In his LMU seminars, Stone invites students into what he terms “empathetic scholarship.” While specific assignments vary, his courses in Philosophy of Religion and Phenomenology emphasize close readings of thinkers from William James to Simone Weil, encouraging students to articulate how these voices speak to questions of moral responsibility in a pluralistic context. As Director of the Honors Program, he further mentors undergraduates in crafting capstone projects that often bridge faith traditions and social concerns.
Empathetic scholarship is a methodological stance that insists scholars move beyond detached analysis to enter, as fully as possible, the lived realities of the traditions they study.
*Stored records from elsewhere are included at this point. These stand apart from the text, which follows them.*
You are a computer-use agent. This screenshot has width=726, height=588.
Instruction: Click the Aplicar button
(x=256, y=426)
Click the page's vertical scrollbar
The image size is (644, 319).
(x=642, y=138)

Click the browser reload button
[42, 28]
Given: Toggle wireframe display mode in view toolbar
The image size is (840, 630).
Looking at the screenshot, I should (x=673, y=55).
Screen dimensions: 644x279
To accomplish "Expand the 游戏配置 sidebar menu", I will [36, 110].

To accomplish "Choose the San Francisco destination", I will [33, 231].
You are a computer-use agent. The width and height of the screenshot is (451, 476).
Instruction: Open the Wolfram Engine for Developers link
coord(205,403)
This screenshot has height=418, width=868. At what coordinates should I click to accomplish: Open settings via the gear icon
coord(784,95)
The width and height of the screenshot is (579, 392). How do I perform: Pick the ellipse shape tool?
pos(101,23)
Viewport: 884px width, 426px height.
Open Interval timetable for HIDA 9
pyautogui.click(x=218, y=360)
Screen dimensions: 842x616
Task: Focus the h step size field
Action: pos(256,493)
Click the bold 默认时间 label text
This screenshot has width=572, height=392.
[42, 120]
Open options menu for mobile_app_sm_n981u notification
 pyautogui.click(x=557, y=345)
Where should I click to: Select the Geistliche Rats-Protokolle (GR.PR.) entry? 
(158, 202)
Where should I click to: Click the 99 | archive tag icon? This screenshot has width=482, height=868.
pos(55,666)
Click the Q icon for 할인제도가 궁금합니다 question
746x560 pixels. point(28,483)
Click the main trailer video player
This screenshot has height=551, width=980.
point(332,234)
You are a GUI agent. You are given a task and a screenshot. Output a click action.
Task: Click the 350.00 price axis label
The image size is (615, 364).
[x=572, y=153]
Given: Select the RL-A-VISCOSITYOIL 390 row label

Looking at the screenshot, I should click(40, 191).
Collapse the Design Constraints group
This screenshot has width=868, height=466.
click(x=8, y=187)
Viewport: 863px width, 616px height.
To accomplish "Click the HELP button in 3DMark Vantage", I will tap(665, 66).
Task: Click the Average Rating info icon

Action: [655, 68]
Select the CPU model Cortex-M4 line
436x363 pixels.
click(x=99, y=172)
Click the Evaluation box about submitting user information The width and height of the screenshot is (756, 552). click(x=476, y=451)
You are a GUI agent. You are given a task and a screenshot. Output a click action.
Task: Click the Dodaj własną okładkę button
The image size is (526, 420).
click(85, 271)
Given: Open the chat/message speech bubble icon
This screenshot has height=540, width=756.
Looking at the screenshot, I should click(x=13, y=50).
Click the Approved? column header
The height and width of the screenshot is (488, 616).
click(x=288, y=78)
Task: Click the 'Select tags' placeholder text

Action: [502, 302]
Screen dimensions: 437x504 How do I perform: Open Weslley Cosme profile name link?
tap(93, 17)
Rather than simply reading texts or observing rituals from afar, students are encouraged to conduct interviews, participate in services, and reflect on how doctrinal commitments shape communal life. In practice, this means writing “faith biographies” in which they faithfully recount another person’s narrative, articulating both differences and resonances; it means approaching sacred practices not as exotic subjects but as vehicles for insight into questions of meaning, ethics, and belonging. For Brad Elliott Stone, empathy is not sentimentality but a disciplined openness: a willingness to listen without agenda, to allow the other’s convictions to unsettle one’s own assumptions, and to emerge with a more nuanced understanding that integrates both cognitive rigor and affective attunement. This approach, he argues, transforms scholarship into a form of hospitality, where knowledge is co‑created in relationship rather than extracted from a distance.
Colleagues note that Stone’s administrative leadership and pedagogical innovation are rooted in a philosophy of hospitality. He has worked closely with campus chaplains of Catholic, Protestant, Jewish, Muslim, and Buddhist traditions to support interfaith student organizations and to facilitate dialogues that cultivate mutual respect. Under his guidance, the Honors Program has sponsored events in which students explore sacred texts across traditions, fostering encounters that, Stone argues, “transform strangers into interlocutors” and “books into living voices.”
As Associate Dean, Stone is now shaping LMU’s strategic vision for the liberal arts, advocating for curricular pathways—such as a proposed certificate in Faith and Civic Life—that embed interfaith engagement within professional and community‑oriented contexts. In the coming year, he plans to launch a speaker series linking pragmatic philosophy with prophetic religious critique, highlighting how Deweyan democratic ideals and biblical calls for justice can inform one another.
In every role—preacher, professor, administrator—Brad Elliott Stone enacts an integrated vocation. His work at Westwood Hills and Holy Nativity underscores a belief that faith matures in the crucible of service and dialogue; his scholarship and teaching model a pragmatism informed by prophetic urgency; his interfaith panels affirm that true understanding arises when one listens as attentively as one speaks. For Stone, philosophy and faith are not parallel tracks but a single journey: one that, like any pilgrimage, unfolds step by deliberate step, toward deeper solidarity with others and a more just world.